Je ne peux pas dire que j'étais vraiment solitaire, c'est seulement que j'aimais nos grands espaces. Si je suis devenue une jeune championne internationale de monte western ce n'est pas pour rien!
A l'école je me maintenais dans la moyenne pour satisfaire mes parents, mais pour moi c'était du temps perdu. Je pensais savoir ce que ma vie serait. C'est-à-dire tout à fait conforme à celle que je vivais à ce moment-là. Dans le ranch, entourée de chevaux, de mon frère, de mes parents et de mes grands-parents. C'était le paradis sur Terre pour l'enfant que j'étais. L'endroit où je pouvais vraiment dire... Je suis chez moi!
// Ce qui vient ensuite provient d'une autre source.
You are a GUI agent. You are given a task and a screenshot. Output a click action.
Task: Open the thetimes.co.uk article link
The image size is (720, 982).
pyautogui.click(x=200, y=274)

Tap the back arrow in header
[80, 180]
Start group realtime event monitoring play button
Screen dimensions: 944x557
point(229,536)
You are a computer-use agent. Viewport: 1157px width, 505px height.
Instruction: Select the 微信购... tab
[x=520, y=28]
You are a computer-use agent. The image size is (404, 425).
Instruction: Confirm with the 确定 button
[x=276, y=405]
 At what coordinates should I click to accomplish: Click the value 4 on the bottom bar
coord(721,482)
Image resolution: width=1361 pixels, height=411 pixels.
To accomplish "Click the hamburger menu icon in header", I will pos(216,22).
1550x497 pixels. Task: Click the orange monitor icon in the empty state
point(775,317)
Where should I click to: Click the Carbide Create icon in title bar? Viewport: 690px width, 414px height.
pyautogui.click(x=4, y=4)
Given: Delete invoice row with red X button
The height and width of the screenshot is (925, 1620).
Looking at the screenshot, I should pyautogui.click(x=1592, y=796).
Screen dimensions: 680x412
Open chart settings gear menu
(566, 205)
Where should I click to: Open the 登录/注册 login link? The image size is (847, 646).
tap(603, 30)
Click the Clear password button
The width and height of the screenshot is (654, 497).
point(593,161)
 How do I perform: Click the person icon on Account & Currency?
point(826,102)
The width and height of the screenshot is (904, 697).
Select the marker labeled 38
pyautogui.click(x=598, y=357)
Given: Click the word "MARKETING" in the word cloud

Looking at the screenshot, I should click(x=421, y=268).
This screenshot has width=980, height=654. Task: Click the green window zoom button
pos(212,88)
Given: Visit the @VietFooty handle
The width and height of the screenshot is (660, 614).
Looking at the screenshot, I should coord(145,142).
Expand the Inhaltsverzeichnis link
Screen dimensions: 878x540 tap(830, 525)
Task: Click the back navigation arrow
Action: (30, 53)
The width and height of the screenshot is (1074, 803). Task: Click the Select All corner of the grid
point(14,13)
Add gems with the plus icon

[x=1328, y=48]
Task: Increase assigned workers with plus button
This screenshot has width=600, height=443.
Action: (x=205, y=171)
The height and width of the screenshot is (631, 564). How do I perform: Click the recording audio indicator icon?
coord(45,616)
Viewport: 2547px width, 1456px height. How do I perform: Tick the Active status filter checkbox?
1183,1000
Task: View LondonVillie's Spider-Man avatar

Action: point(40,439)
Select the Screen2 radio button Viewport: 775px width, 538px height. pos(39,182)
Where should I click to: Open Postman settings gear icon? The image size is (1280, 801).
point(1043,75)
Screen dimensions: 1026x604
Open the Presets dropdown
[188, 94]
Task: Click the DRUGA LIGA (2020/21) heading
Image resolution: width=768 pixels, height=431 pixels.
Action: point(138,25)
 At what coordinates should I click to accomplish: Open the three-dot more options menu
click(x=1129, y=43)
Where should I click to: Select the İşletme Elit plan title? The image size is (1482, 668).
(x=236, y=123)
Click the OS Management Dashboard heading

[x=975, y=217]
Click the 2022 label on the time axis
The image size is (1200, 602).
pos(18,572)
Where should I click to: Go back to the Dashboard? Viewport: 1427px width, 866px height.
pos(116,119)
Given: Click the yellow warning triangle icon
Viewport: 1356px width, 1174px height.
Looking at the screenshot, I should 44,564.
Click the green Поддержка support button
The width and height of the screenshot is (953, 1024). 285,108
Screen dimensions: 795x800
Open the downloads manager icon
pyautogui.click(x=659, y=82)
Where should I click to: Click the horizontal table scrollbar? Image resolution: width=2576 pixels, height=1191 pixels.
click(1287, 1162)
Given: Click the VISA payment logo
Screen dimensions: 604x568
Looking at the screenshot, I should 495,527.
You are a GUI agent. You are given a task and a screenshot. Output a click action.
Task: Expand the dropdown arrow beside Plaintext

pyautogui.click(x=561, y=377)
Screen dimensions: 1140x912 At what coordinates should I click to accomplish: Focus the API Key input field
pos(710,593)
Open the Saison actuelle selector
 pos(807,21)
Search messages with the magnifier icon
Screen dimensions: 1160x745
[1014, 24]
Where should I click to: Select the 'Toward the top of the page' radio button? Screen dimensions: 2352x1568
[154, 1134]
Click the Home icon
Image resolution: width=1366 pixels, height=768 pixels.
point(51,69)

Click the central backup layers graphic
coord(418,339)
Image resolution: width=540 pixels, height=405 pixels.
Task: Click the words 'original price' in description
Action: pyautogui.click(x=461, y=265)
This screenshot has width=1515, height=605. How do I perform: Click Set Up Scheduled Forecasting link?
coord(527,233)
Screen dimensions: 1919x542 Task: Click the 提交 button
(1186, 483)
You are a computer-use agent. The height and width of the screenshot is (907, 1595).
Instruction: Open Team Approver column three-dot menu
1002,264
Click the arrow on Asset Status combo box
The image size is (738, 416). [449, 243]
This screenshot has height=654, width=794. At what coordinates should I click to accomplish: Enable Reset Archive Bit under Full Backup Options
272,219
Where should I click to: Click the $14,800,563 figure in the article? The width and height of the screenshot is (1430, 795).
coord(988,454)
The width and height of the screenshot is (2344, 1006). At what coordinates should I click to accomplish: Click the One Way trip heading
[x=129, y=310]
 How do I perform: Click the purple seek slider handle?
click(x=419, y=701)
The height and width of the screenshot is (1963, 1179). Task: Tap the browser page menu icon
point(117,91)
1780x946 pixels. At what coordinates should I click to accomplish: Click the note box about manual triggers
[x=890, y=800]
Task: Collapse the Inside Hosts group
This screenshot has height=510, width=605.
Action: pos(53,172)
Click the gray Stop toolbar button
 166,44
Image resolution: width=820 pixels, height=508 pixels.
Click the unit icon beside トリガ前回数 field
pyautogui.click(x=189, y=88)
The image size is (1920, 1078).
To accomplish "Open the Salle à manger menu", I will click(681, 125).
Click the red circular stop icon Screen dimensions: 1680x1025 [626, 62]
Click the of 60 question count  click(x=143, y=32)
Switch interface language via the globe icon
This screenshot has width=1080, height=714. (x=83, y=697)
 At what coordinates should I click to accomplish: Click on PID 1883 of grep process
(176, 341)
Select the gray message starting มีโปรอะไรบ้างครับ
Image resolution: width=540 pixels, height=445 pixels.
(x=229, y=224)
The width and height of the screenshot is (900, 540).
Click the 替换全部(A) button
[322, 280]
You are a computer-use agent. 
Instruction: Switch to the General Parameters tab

Comment c'est passé ton adolescence? La puberté et tous ses changements? La libido qui se réveille? La naissance et/ou la découverte de ce que tu es, si c'est le cas? Étais-tu un ado difficile? Croquais-tu la vie à pleine dent? Et la sexualité dans tout ça? Tes rapports avec l'autre sexe? ...
Mon adolescence c'est passée comme mon enfance, plus ou moins en tout cas. Les garçons, les sorties ne m'intéressaient pas vraiment. Si on me tolérait au lycée c'était parce que j'étais une championne nationale (et bientôt internationale) en plus d'être la soeur de Connor Sawyer, l'un des piliers de l'équipe de foot du lycée, tombeur de ses dames et brillant élève... Je ne faisais aucun effort pour me mêler à ceux de mon âge, je n'en ressentais pas le besoin. Ho et temps que j'y pense, je ne m'intéressais pas plus aux filles qu'aux garçons si c'est ce que vous vous demandez. Enfin jusqu'à ce que Nate entre dans nos vies.
***
Je n'étais que la petite sœur, mais il m'écoutait déblatérer sur les chevaux, sur mon univers. Me respectait malgré la froideur de mes camarades et de leurs amis à mon égard. Je me demande encore s’il avait remarqué les regards énamourés de la jeune adolescente que j'étais alors lui lançait ? Je l'ignore, je me rends compte qu’il y a beaucoup de sujets que nous n’avons pas su aborder. Ça a toujours été le problème avec Nate, j’étais intoxiquée par sa simple présence, j’aurais fait n’importe quoi pour lui. Tout le reste n’avait aucune importance…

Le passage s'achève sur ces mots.